--- Records to process ---

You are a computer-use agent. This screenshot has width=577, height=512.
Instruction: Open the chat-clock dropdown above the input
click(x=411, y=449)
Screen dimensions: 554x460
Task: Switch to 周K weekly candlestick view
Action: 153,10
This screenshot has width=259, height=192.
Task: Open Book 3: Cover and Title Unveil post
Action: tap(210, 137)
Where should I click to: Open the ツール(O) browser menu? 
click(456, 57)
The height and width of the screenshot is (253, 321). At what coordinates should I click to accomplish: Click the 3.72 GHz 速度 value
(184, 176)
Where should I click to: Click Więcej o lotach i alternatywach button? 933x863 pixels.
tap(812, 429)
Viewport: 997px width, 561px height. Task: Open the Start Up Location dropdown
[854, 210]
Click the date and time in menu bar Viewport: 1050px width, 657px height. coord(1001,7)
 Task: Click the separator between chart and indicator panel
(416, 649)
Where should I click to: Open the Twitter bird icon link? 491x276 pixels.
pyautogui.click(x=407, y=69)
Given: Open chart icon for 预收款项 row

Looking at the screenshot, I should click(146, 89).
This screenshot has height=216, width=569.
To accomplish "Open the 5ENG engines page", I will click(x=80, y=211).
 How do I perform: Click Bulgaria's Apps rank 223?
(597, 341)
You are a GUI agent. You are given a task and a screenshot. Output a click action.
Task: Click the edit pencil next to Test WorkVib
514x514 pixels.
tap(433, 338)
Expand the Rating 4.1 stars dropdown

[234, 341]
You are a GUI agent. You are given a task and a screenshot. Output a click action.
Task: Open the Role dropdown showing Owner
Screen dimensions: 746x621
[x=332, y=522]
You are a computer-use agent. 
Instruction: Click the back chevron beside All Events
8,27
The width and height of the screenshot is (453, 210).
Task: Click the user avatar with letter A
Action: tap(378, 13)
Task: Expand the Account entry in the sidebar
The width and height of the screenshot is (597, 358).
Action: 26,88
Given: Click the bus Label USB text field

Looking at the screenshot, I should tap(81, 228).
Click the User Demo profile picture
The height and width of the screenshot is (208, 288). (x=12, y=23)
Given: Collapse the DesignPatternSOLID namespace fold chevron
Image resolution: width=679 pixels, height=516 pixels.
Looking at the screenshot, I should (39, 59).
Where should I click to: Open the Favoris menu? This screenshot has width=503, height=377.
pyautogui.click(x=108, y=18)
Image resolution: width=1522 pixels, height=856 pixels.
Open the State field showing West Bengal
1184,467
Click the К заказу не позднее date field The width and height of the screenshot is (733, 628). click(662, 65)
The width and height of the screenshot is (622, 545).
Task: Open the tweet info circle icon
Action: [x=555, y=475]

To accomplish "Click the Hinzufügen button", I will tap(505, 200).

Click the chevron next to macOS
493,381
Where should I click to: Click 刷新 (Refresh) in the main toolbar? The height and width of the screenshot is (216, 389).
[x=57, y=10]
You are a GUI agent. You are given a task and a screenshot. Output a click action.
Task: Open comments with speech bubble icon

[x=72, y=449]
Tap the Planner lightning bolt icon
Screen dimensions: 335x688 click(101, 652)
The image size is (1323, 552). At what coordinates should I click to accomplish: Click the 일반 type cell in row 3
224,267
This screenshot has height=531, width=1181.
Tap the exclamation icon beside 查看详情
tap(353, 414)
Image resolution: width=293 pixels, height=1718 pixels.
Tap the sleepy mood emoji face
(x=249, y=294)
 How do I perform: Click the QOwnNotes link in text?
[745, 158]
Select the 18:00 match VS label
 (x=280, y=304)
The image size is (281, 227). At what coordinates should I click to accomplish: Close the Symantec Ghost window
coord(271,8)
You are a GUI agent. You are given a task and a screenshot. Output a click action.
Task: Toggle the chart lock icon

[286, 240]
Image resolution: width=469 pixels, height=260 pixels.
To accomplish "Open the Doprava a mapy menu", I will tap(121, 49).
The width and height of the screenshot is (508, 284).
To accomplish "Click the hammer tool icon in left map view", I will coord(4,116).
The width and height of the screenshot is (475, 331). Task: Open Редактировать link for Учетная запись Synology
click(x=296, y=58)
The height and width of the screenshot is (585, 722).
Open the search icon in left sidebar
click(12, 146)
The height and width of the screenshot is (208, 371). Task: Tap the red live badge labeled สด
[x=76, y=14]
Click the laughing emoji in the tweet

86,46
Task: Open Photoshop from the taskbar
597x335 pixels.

---

Requirement | Print all the data exactly.

Written answer |
You are a computer-use agent. This screenshot has width=577, height=512.
Instruction: Open the chat-clock dropdown above the input
click(x=411, y=449)
Screen dimensions: 554x460
Task: Switch to 周K weekly candlestick view
Action: 153,10
This screenshot has width=259, height=192.
Task: Open Book 3: Cover and Title Unveil post
Action: tap(210, 137)
Where should I click to: Open the ツール(O) browser menu? 
click(456, 57)
The height and width of the screenshot is (253, 321). At what coordinates should I click to accomplish: Click the 3.72 GHz 速度 value
(184, 176)
Where should I click to: Click Więcej o lotach i alternatywach button? 933x863 pixels.
tap(812, 429)
Viewport: 997px width, 561px height. Task: Open the Start Up Location dropdown
[854, 210]
Click the date and time in menu bar Viewport: 1050px width, 657px height. coord(1001,7)
 Task: Click the separator between chart and indicator panel
(416, 649)
Where should I click to: Open the Twitter bird icon link? 491x276 pixels.
pyautogui.click(x=407, y=69)
Given: Open chart icon for 预收款项 row

Looking at the screenshot, I should click(146, 89).
This screenshot has height=216, width=569.
To accomplish "Open the 5ENG engines page", I will click(x=80, y=211).
 How do I perform: Click Bulgaria's Apps rank 223?
(597, 341)
You are a GUI agent. You are given a task and a screenshot. Output a click action.
Task: Click the edit pencil next to Test WorkVib
514x514 pixels.
tap(433, 338)
Expand the Rating 4.1 stars dropdown

[234, 341]
You are a GUI agent. You are given a task and a screenshot. Output a click action.
Task: Open the Role dropdown showing Owner
Screen dimensions: 746x621
[x=332, y=522]
You are a computer-use agent. 
Instruction: Click the back chevron beside All Events
8,27
The width and height of the screenshot is (453, 210).
Task: Click the user avatar with letter A
Action: tap(378, 13)
Task: Expand the Account entry in the sidebar
The width and height of the screenshot is (597, 358).
Action: 26,88
Given: Click the bus Label USB text field

Looking at the screenshot, I should tap(81, 228).
Click the User Demo profile picture
The height and width of the screenshot is (208, 288). (x=12, y=23)
Given: Collapse the DesignPatternSOLID namespace fold chevron
Image resolution: width=679 pixels, height=516 pixels.
Looking at the screenshot, I should (39, 59).
Where should I click to: Open the Favoris menu? This screenshot has width=503, height=377.
pyautogui.click(x=108, y=18)
Image resolution: width=1522 pixels, height=856 pixels.
Open the State field showing West Bengal
1184,467
Click the К заказу не позднее date field The width and height of the screenshot is (733, 628). click(662, 65)
The width and height of the screenshot is (622, 545).
Task: Open the tweet info circle icon
Action: [x=555, y=475]

To accomplish "Click the Hinzufügen button", I will tap(505, 200).

Click the chevron next to macOS
493,381
Where should I click to: Click 刷新 (Refresh) in the main toolbar? The height and width of the screenshot is (216, 389).
[x=57, y=10]
You are a GUI agent. You are given a task and a screenshot. Output a click action.
Task: Open comments with speech bubble icon

[x=72, y=449]
Tap the Planner lightning bolt icon
Screen dimensions: 335x688 click(101, 652)
The image size is (1323, 552). At what coordinates should I click to accomplish: Click the 일반 type cell in row 3
224,267
This screenshot has height=531, width=1181.
Tap the exclamation icon beside 查看详情
tap(353, 414)
Image resolution: width=293 pixels, height=1718 pixels.
Tap the sleepy mood emoji face
(x=249, y=294)
 How do I perform: Click the QOwnNotes link in text?
[745, 158]
Select the 18:00 match VS label
 (x=280, y=304)
The image size is (281, 227). At what coordinates should I click to accomplish: Close the Symantec Ghost window
coord(271,8)
You are a GUI agent. You are given a task and a screenshot. Output a click action.
Task: Toggle the chart lock icon

[286, 240]
Image resolution: width=469 pixels, height=260 pixels.
To accomplish "Open the Doprava a mapy menu", I will tap(121, 49).
The width and height of the screenshot is (508, 284).
To accomplish "Click the hammer tool icon in left map view", I will coord(4,116).
The width and height of the screenshot is (475, 331). Task: Open Редактировать link for Учетная запись Synology
click(x=296, y=58)
The height and width of the screenshot is (585, 722).
Open the search icon in left sidebar
click(12, 146)
The height and width of the screenshot is (208, 371). Task: Tap the red live badge labeled สด
[x=76, y=14]
Click the laughing emoji in the tweet

86,46
Task: Open Photoshop from the taskbar
597x335 pixels.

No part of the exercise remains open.